Race, Medicine, and Public Policy

November 12, 2004

Speaker Biographies

Richard S. Cooper is professor and chairman of the Department of Preventive Medicine and Epidemiology at Loyola University’s (Chicago) Stritch School of Medicine. He has written extensively on the issues of ethnicity and disease, coauthoring most famously in the New England Journal of Medicine in 2003 a stinging challenge published of the importance of race and ethnic background in biomedical research and clinical practice, maintaining that the potential for abuse is too great. He has published dozens of articles in the subject, most recently coauthoring "Race and Ethnicity in Clinical Cancer Research" in the Annals of Epidemiology and "Community-Based Search for Hypertension Genes in Whites and Blacks: The GenNet Study" in Genetic Epidemiology.

Jon H. Entine is an adjunct fellow at AEI and scholar in residence at Miami University (Ohio). He writes on genetics, economics, and public policy for academic and popular publications and writes a regular column, "The Ethical Edge," for the London magazine Ethical Corporation. His books include Let Them Eat Precaution: Behind the Agricultural Biotechnology Debate (AEI Press, 2004); Abraham’s Children: How Genetics Is Unlocking the Hidden History of the Bible and the Shared Ancestry of Jews and Christians (Spring 2005); and Taboo: Why Black Athletes Dominate Sports and Why We Are Afraid to Talk about It (PublicAffairs, 2000). He previously wrote and produced news reports and documentaries for ABC, CBS, and NBC News.

Keith C. Ferdinand is professor of clinical pharmacology at Xavier University of New Orleans and former chairman of the American Black Cardiologists. He has authored many journal articles on medical issues and has served on numerous committees examining the nexus of medicine and population. He is also an investigator and steering committee member on the African-American Heart Failure Trial (A-HeFT), the first study that examines whether a unique nitric oxide enhanced heart drug BiDil, made by NitroMed, can help African American heart failure patients survive longer and with a better quality of life.

Vincent Sarich is professor emeritus of anthropology at University of California–Berkeley and was a faculty member at Berkeley from 1966 through 1994, when he took emeritus status. It was for his doctoral dissertation that Mr. Sarich worked out the details of human origin that were to bring him into conflict with the fossil experts of the time. His work showed that the human line went through various stages on the way to bipedalism, and by the mid-1980s, his view had become the acknowledged scientific doctrine. He has written widely on the reality of human differences and language origins. He has authored hundreds of scientific articles and numerous books, his most recent being: Race: The Reality of Human Differences (Westview Press, 2004), coauthored with Frank Miele. He is the 2004 recipient of the Kistler Prize, awarded by the Foundation for the Future to recognize original work investigating the implications of genetics for human society.

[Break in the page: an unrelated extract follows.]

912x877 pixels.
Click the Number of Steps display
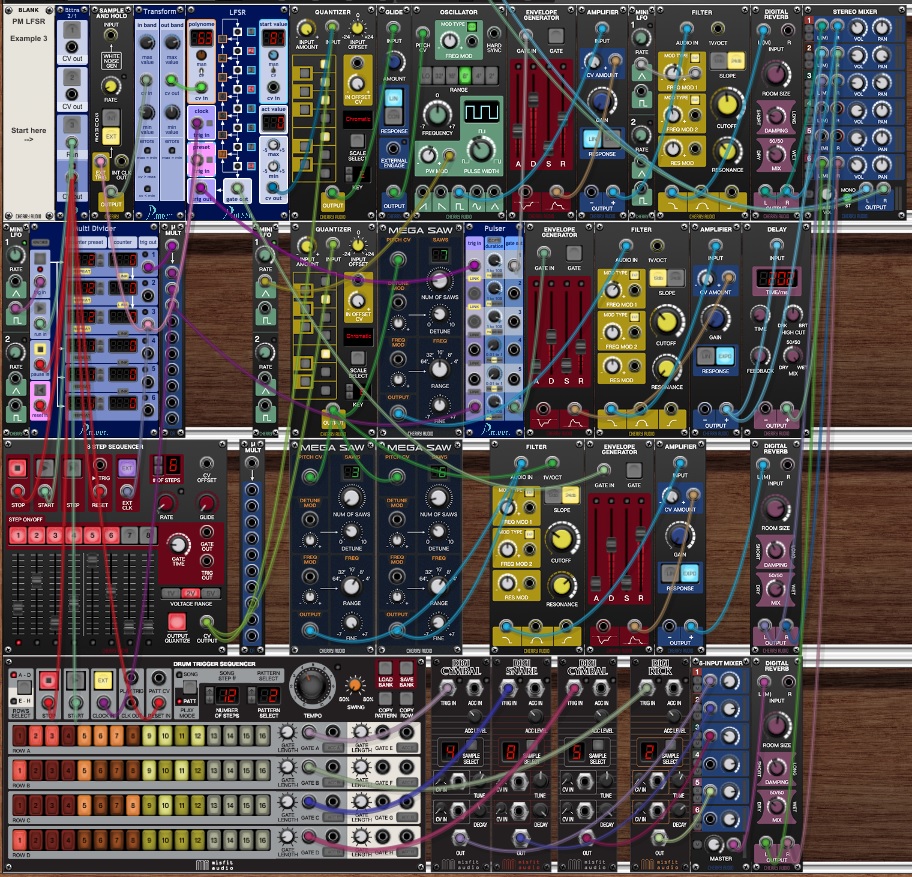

Sally Satel is a resident scholar at AEI and staff psychiatrist at the Oasis Clinic in Washington, D.C. She serves on the advisory committee of the Center for Mental Health Services of the Substance Abuse and Mental Health Services Administration and previously served on the Fowler Commission that investigated sexual misconduct at the U.S. Air Force Academy. Dr. Satel has written widely in academic journals on psychiatry and addiction medicine and has published articles on cultural aspects of medicine and science in many international publications. She is author of PC, M.D.: How Political Correctness Is Corrupting Medicine (Basic Books, 2001) and Drug Treatment: The Case for Coercion (AEI Press, 1999), and coauthor, with Christina Hoff Sommers, of the forthcoming book, One Nation under Therapy (St. Martin’s Press, spring 2005). She has written numerous articles on "race and medicine," including "I am a Racially Profiling Doctor" in the New York Times on May 5, 2002.

Alastair J. J. Wood is assistant vice chancellor and professor of medicine and pharmacology at Vanderbilt University. He has served on various FDA advisory committees and has been the drug therapy editor of the New England Journal of Medicine for over a decade. He was the leading candidate to take over as head of the Food and Drug Administration in 2002 until opposition emerged over his proposals for an independent drug-monitoring board and for switching some prescription drugs to over-the-counter status. He has written extensively on differences in drug reactions in different population groups, including "Racial Differences in the Response to Drugs—Pointers to Genetic Differences" in the New England Journal of Medicine in 2001.